Vuslat mı?

8 1 0
                                    

Bera İldeniz Kaya



"Beni iyice anladığını düşünüyorum Bera. Bu oyunun kusursuz olmasını istiyorum. Oğlumun gözlerinde ki ışığı geri getirmeni istiyorum. Onu mutlu et. Bunu senden başka kimse başaramaz."

Handan Hanım gelini olacak kadına motive edici cümleler kurarken aynı zamanda oğlunun yüzünde oluşacak o gülümsemeyi hayal ediyor ve içi içine sığmıyordu.

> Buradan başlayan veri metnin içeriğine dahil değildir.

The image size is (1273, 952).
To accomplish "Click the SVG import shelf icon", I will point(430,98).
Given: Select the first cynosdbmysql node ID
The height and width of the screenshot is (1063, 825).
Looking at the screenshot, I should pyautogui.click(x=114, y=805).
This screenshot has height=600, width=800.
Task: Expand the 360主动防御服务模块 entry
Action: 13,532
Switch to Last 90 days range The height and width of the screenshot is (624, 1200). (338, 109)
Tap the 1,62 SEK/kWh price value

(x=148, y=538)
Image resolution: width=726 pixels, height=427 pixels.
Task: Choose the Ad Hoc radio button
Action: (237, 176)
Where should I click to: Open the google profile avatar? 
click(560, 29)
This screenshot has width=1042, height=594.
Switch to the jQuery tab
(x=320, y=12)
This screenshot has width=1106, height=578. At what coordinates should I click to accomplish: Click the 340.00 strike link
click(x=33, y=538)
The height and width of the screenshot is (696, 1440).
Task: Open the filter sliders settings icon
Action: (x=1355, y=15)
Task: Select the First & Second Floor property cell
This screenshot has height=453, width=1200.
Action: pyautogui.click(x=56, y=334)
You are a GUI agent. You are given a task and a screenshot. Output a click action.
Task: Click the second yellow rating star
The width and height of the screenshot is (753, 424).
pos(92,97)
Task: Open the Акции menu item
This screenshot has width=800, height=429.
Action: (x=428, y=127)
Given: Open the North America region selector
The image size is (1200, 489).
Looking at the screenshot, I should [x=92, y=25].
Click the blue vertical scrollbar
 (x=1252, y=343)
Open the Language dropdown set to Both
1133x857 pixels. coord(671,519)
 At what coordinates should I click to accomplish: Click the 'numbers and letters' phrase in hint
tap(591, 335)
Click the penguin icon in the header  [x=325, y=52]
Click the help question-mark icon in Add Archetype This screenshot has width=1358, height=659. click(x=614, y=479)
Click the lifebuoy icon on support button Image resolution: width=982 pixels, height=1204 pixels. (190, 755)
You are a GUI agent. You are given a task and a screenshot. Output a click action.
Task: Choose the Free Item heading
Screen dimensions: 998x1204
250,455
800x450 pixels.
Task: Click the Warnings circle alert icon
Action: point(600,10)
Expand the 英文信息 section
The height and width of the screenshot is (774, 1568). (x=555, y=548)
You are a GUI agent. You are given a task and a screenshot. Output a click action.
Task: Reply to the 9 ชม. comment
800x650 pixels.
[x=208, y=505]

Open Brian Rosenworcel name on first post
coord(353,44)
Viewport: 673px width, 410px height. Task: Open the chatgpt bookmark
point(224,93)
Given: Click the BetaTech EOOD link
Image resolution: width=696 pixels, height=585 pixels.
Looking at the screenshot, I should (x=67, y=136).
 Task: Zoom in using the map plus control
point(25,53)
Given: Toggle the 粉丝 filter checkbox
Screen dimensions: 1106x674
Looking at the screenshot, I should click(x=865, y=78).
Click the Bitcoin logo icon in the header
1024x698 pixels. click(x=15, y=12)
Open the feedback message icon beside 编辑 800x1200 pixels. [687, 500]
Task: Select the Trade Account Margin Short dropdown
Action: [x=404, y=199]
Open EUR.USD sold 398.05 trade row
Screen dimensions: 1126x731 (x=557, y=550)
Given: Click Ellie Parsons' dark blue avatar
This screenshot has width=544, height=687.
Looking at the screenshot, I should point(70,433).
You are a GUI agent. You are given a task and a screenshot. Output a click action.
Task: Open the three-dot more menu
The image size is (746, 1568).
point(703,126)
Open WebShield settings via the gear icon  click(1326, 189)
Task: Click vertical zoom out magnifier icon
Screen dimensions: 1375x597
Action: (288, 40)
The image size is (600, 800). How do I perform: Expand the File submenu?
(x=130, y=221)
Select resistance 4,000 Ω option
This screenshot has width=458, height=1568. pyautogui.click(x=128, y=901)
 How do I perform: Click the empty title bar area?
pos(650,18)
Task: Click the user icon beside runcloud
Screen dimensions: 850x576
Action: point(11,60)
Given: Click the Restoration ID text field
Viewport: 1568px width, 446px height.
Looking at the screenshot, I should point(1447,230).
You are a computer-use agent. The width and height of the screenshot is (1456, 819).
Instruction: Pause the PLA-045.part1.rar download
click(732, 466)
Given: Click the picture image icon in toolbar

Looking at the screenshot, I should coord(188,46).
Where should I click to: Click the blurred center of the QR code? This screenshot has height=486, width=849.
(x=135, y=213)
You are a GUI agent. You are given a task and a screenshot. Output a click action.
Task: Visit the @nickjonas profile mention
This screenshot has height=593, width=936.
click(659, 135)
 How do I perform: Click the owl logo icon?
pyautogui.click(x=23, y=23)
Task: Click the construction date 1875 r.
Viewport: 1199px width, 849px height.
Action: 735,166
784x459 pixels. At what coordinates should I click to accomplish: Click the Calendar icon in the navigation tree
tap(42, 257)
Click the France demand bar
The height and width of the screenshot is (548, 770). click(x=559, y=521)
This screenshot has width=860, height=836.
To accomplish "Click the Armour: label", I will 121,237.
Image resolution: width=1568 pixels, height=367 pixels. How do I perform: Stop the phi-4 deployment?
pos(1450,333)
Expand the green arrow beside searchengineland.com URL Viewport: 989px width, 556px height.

Bera bunca yıl aldığı eğitimin, dinlediği anıların verdiği özgüvenle müstakbel kocasını beklemeye başladı. Adamı görmeden, sadece fotoğraflarına ve videolarına bakarak aşık olmuştu. Şimdi onun karısı olma düşüncesi midesinr amansız ağrılar sokuyordu. Heyacanla - bu gün defalarca kez yaptığı gibi- aynın önüne geçip mor şalını düzeltti. Kendini güzel bulan bir kadındı Bera. Orta boylu , bryaz tenli ve gök mavisine benzeyen gözleriyle ortalamanın baya üzerindeydi. Üstündeki beyaz, uzun gömlek elbise onun narin vücudunu ortaya çıkarsa da üzerine püskülleri olan mor uzun bir yelek giymişti. Ayağında ise ten rengi kısa topukluları vardı. Bir bakanın bir daha dönüp bakacağı kadar güzeldi. Aynada ki yansıması onun özgüvenini katlıyordu. Adını ve gelecekte ki soyadını tekrar etti içinden 'Bera İldeniz Hancı' . Muhteşem geliyordu ismi kulağa. Sonra birden 4 yıl önce ki hali geldi. Üniversteye ilk başladığı o gün sadece 'İldeniz Kaya' olduğu günler... Ama sonra kendini bu anıdan hemen kurtardı. O artık eski İldeniz değildi. O şimdi Sancak Hancı'nın, Bera Kaya'sıydı. Ve ömrü boyunca öyle kalmaya devam edecekti.


Konağın kapısı hiç durmadan çalınınca içinden tekrar etti ^Sancak Hancı'nın, Bera Kaya'sıyım^

Kapıya heyacanla koşup ,açtı. Karşısında uzun boylu, kumral saçlı, yeşil gözlü adamı artık adı-soyadı kadar tanıyordu. O'ydu işte Sancak Hancı...

Genç adam güzel gözlü kadınına bakarken donup kalmıştı. Gerçekten O'ydu. Bera'sı karşısında durmuş gülümseyen gözleriyle ona bakıyordu. Sonra kısa bir an çenesinin yanında ki gamzeye bakma gereği duydu. Ama gamze yoktu. Umursamadı. Yıllar O'dan gamzesini almış olmalıydı.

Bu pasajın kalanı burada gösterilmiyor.